Here’s How SVB’s Collapse Is Reverberating Around the World

Silicon Valley Bank became the biggest US lender to fail in more than a decade, creating fears of contagion in tech and finance sectors in the US and around the world.

US regulators took extraordinary measures to shore up confidence in the financial system, part of a frantic weekend that saw the surprise closure of New York’s Signature Bank along with mounting concerns about spillover effects to other regional lenders and the wider economy.

On Monday, the UK moved quickly to stem fallout by selling SVB’s British unit to HSBC Holdings Plc for £1. Elsewhere companies were tallying up their exposure, with most reassuring investors that the risk was manageable.

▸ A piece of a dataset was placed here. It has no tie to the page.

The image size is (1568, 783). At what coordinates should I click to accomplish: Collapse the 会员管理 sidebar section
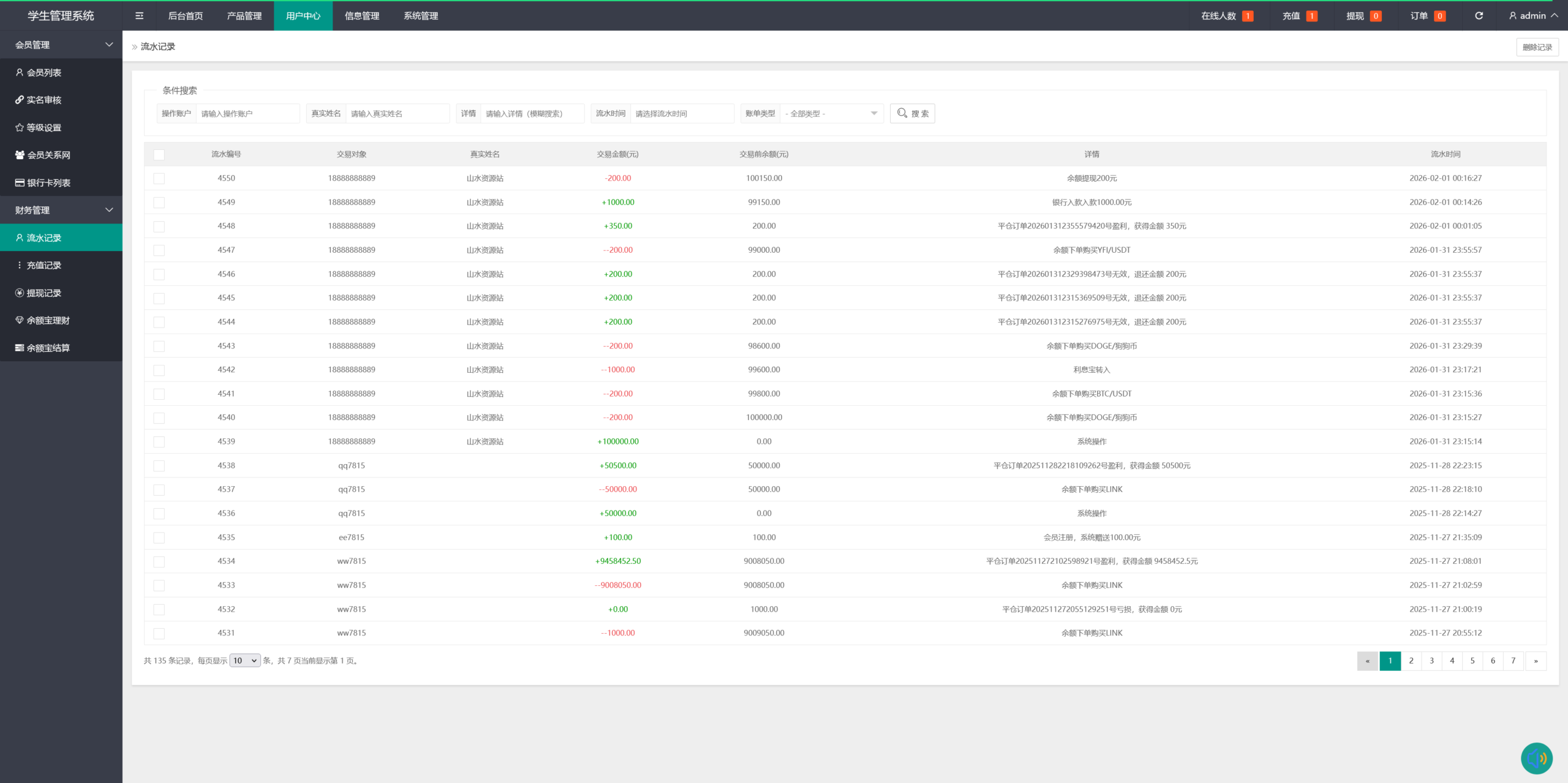[61, 45]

But the positive effect from the overnight support by US regulators quickly evaporated, with stocks signaling that fallout from the incident is far from over. The selloff extended to emerging-market assets. Stocks from the Middle East to Africa and Latin America tumbled toward their lowest levels this year.

Here’s a roundup of how companies, investors and governments are responding:

US

Treasury Department, Federal Reserve and FDIC: In an effort to avert a broader crisis, US authorities introduced a new backstop for banks that Federal Reserve officials said was big enough to protect the entire nation’s deposits. The FDIC said it will resolve SVB in a way that that “fully protects all depositors.” The Fed also announced a new “Bank Term Funding Program” that offers one-year loans to banks under easier terms than it typically provides. $25 billion is available.

First Republic Bank: The California-based lender fell a record 78% after it moved to try and quell concern about its liquidity. The declines came after the bank said in a statement late Sunday that it had more than $70 billion in unused liquidity to fund operations from agreements that included the Federal Reserve and JPMorgan Chase & Co.